We started getting closer after the rebound failed. But she hadnt changed and she did almost nothing for me. When we were marriaged I often thought why do i stay? I felt myself asking the same question now. Can any of you explain why? And can I change this behaviour? Is it as easy as just let her go (not that it is easy)? What if she suddenly comes back again? How do I keep her away without being a jerk?

What now? I suddenly feel very alone. Did I just get a reset on the healing process? Back to square one.


----------



## ReformedHubby (Jan 9, 2013)

I don't think you need to go back to square one, it sounds like you are taking care of yourself for you, and thats a good thing. With that said....its time to let her go. I don't think its possible for you to be friends with her, you are going to have to be all business with her, at least for the forseeable future. I say this because she is perfectly content leaving you in your role as supportive male friend, while she is looking for her next serious relationship. This is unhealhty for you. You have to walk away for your own good. I would suggest you slowly start finding out who else is out there for you. Once you do that I don't think you will be as fixated on her as you are now.


----------



## SadSmiley (May 12, 2016)

Thanks for the advice ReformedHubby.

I have just talked to a co-worker who have been through something similar. He told me the same thing. Move forward and go out and join some social activities with other people. Just to get some new input and inspiration. 
That brought me forward a few steps again. So not at square one, just a little back and moving forward on a different path.


----------



## UpsideDownWorld11 (Feb 14, 2018)

No Contact means no new hurt. Stop being part of her life, she is done with you, that chapter is closed. If you have kids together, keep it related to the kids ONLY. Once you cut her out of your life, you will move on and find someone better.


----------



## dadstartingover (Oct 23, 2015)

Yes, you have to pretend she's dead. There's no alternative for your health and sanity. 

So the big picture question of WHY you do this... Well, that's probably something a good shrink could figure out, but I'll tell you the first thing they will say: "So... tell me about your mom." Give that some thought.


----------



## farsidejunky (Mar 19, 2014)

You never started the healing process because she never left your sights. 

Healing begins with detachment. 

Please Google "180 The Healing Heart". Live it TO THE LETTER. That is your path to healing, and it starts with loving yourself first and foremost. 

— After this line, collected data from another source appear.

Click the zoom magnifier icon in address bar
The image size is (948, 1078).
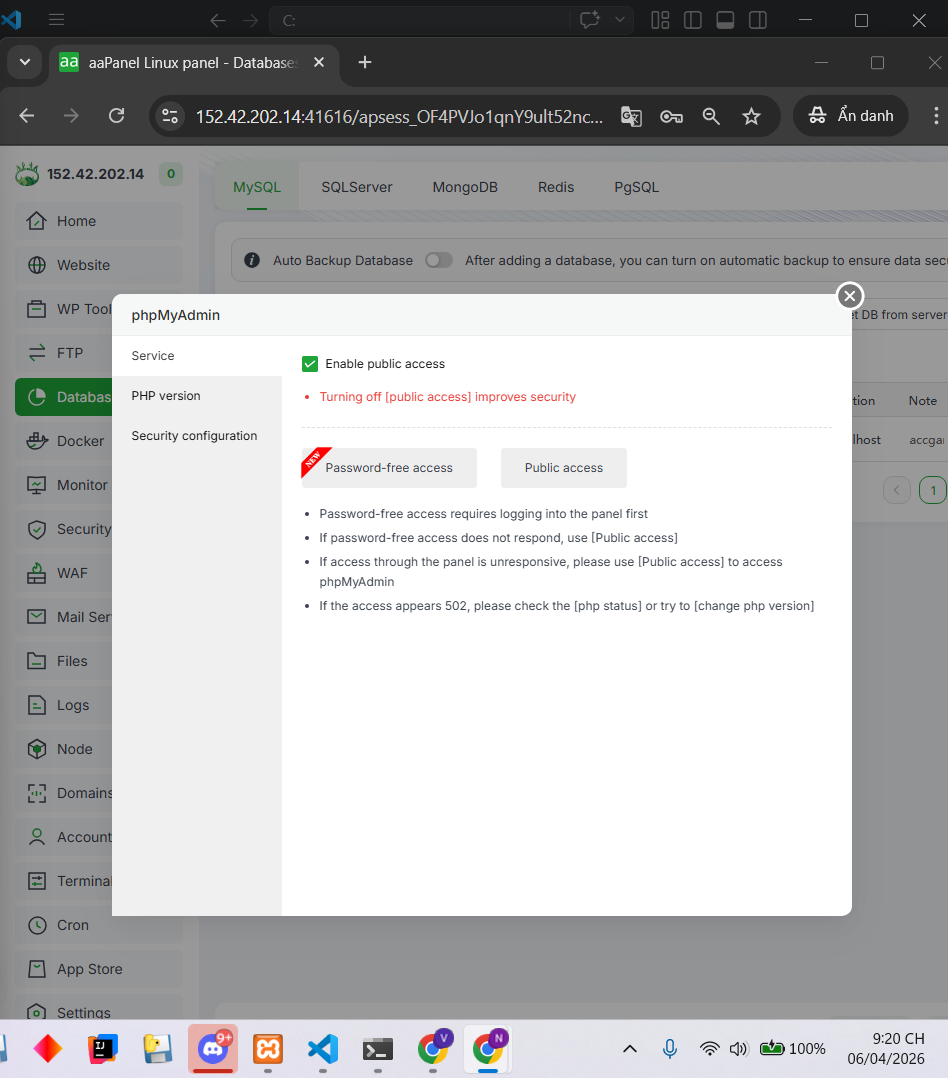pos(711,116)
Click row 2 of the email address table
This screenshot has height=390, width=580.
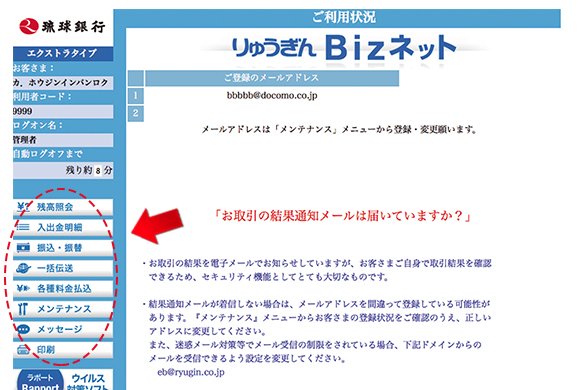(263, 113)
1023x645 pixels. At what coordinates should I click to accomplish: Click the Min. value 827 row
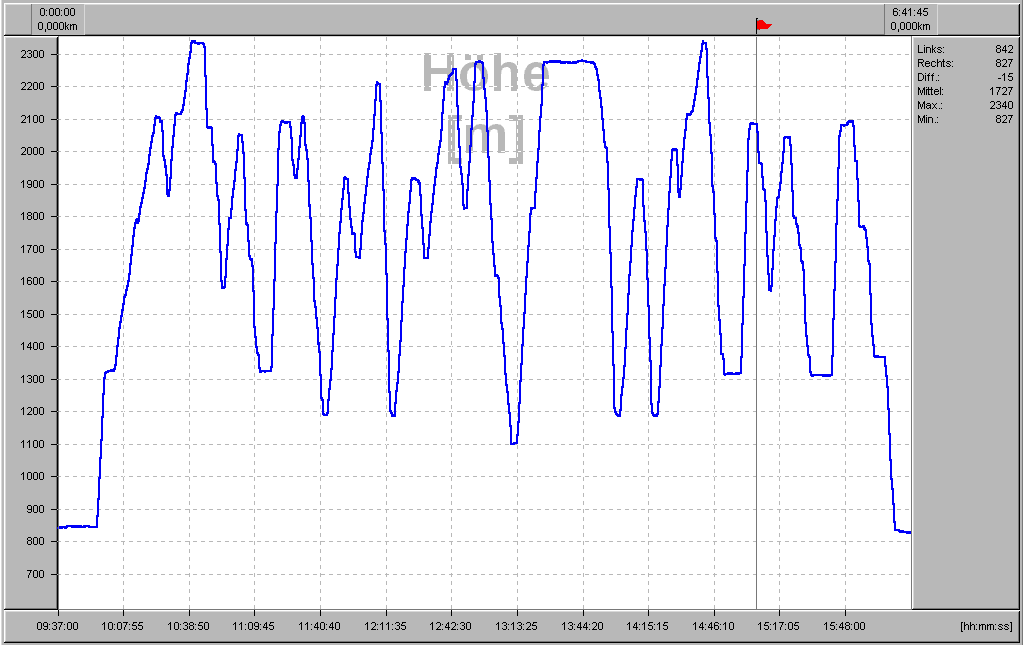(965, 119)
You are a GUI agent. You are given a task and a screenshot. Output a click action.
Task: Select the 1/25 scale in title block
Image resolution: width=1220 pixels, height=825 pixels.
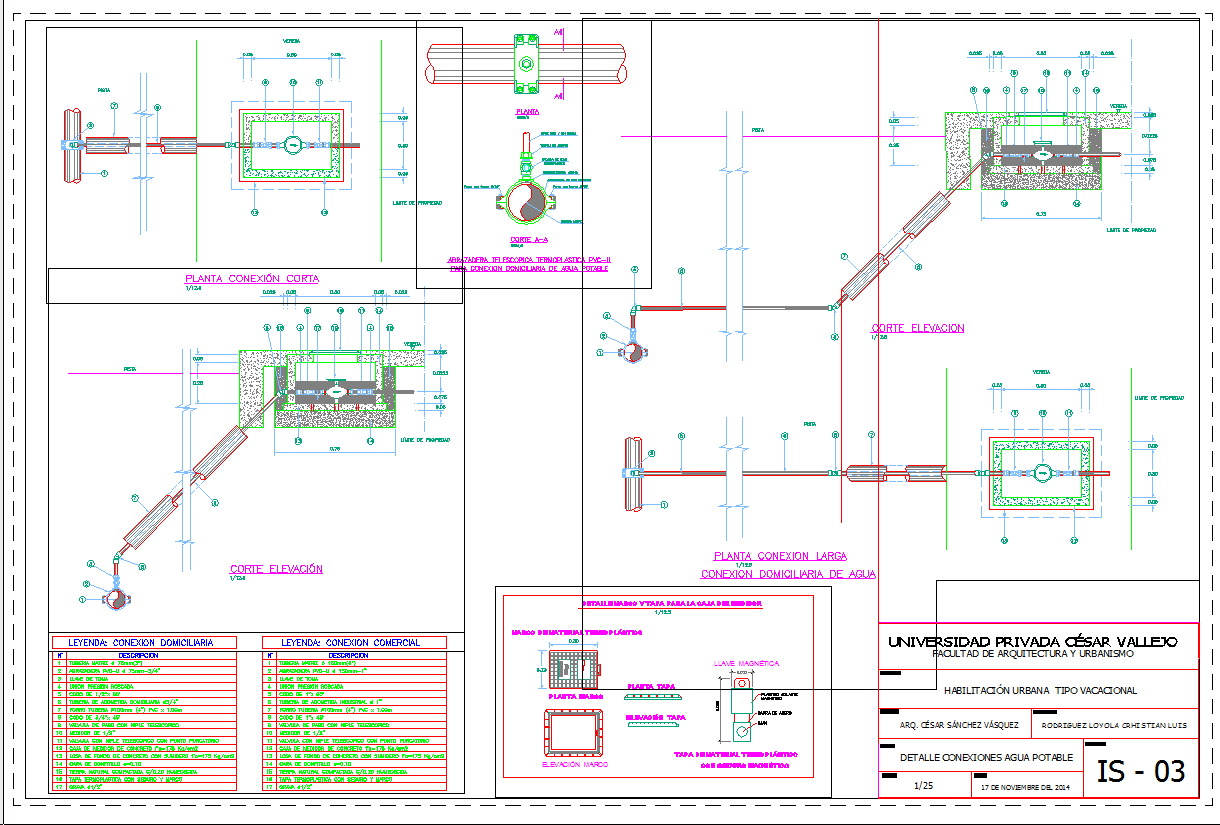923,786
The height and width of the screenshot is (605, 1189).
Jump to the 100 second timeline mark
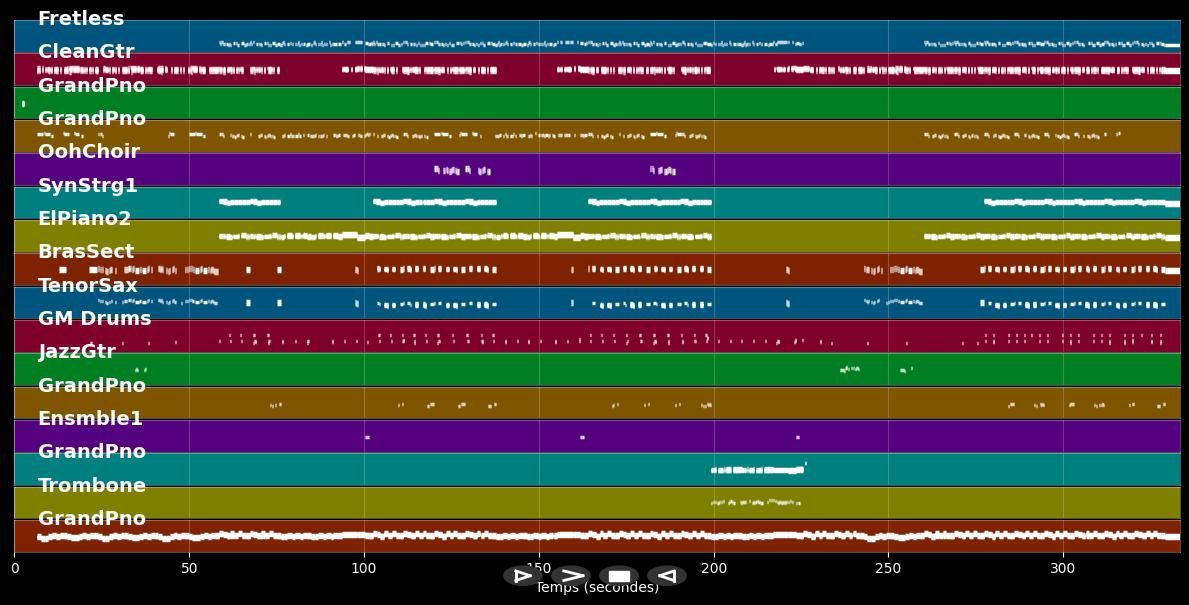pyautogui.click(x=364, y=568)
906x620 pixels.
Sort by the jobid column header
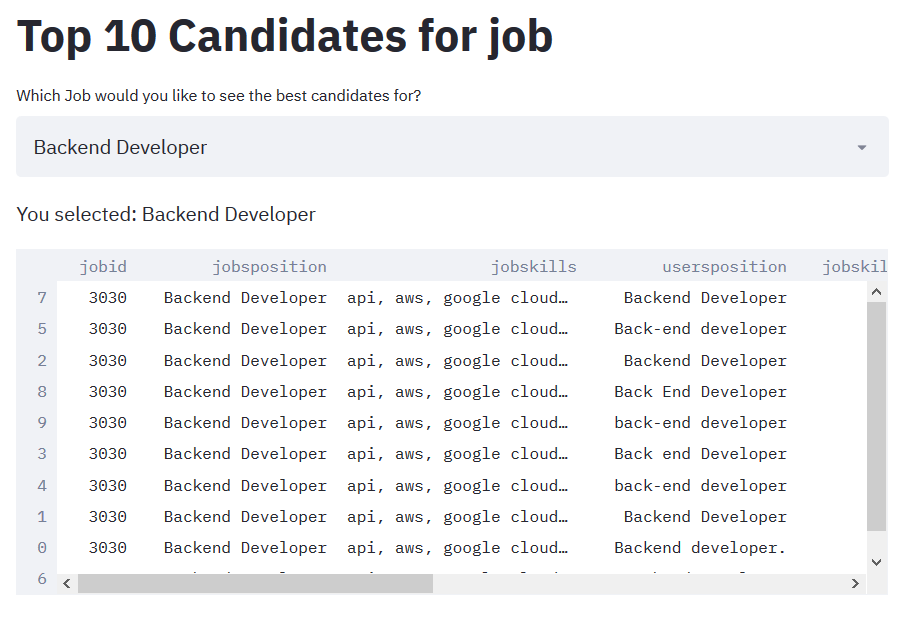coord(103,266)
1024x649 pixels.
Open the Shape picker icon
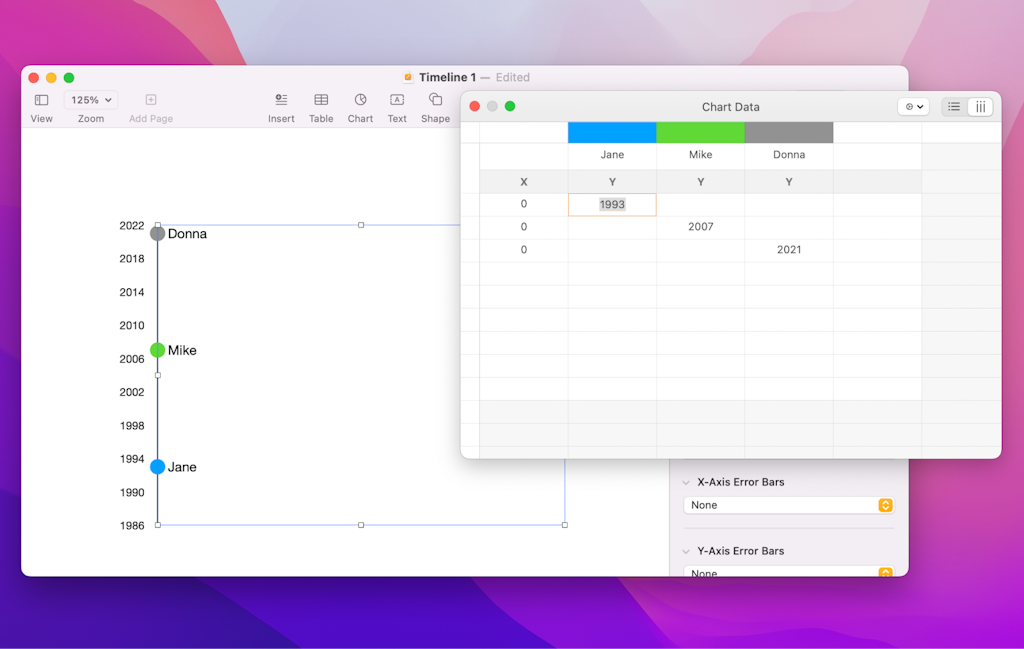pyautogui.click(x=434, y=101)
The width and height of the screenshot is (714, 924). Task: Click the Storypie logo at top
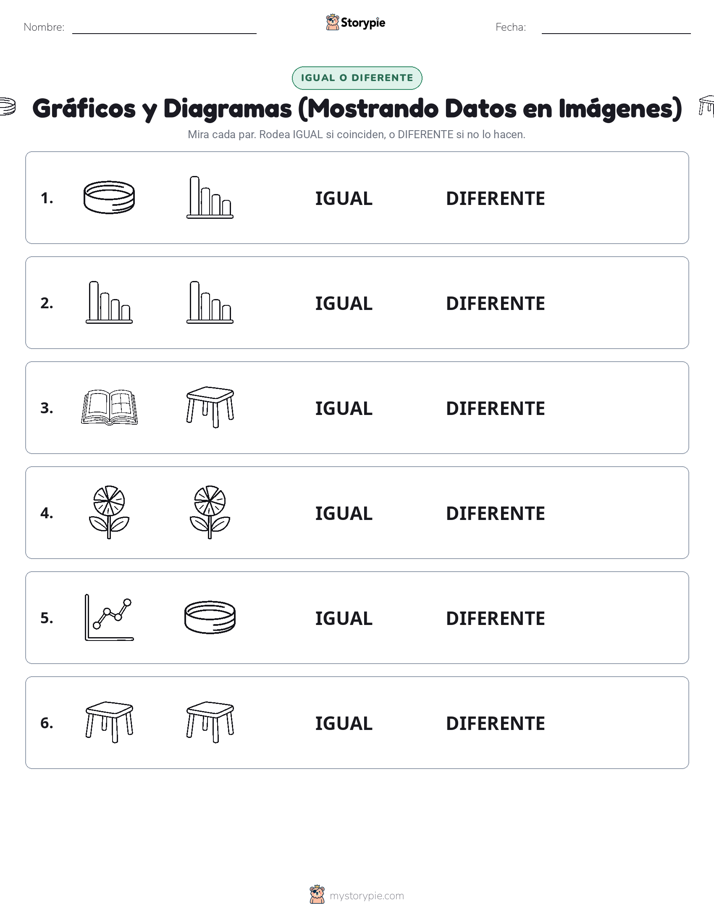pos(355,22)
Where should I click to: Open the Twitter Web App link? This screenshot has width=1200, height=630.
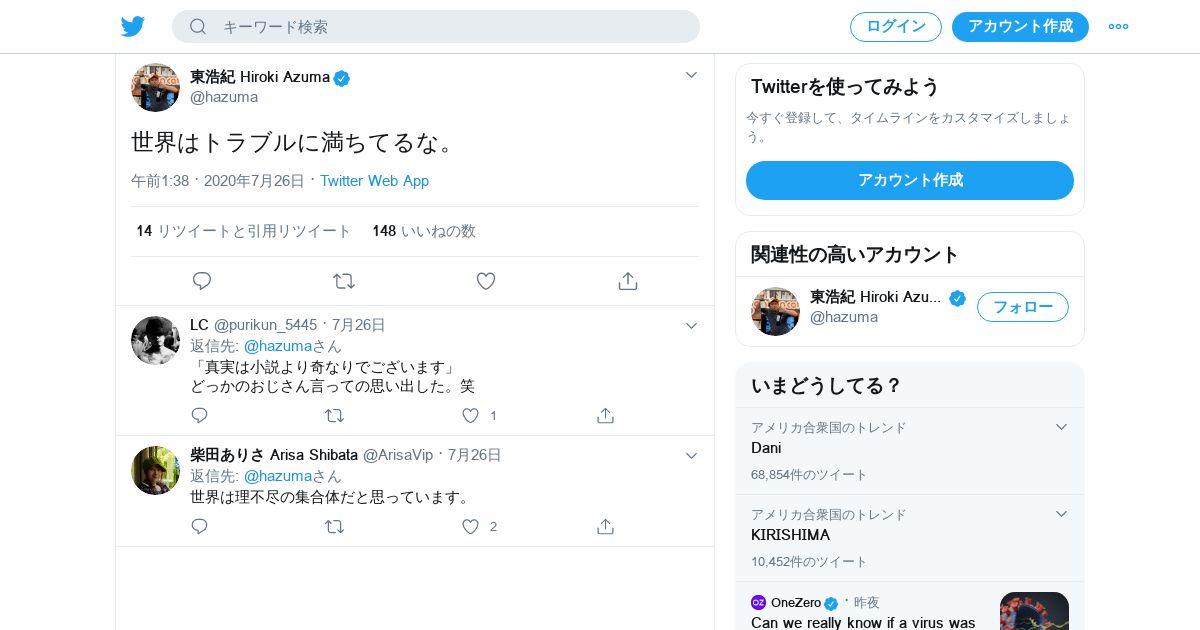374,181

Sent from my Pixel XL using Tapatalk


----------



## 3Xnocharm (Jun 22, 2012)

You have allowed yourself to be her Plan B. She came back around because of familiarity, comfort, and because she knew you'd allow her to. You aren't what she wants, but she is perfectly fine with using you. Keep in mind that she FIRED you as her husband... you wouldn't keep going back to a job you were fired from and work for free, right? Same thing applies here. 

Cut contact with her 100%, unless of course you have kids together. If that's the case, text and email communication only, and ONLY in regards to info about the children. 

NO WOMAN is worth this! Remember that.


----------



## Ursula (Dec 2, 2016)

Hey @SadSmiley, I'm sorry that you're feeling down, and yes, things do get better. Here's the help that I can offer you:

1. It's okay to feel emotions, but it's not always good to act on them

2. Keep working on yourself, hit the gym, eat healthy (and treat yourself too). Congrats on the weight loss, by the way!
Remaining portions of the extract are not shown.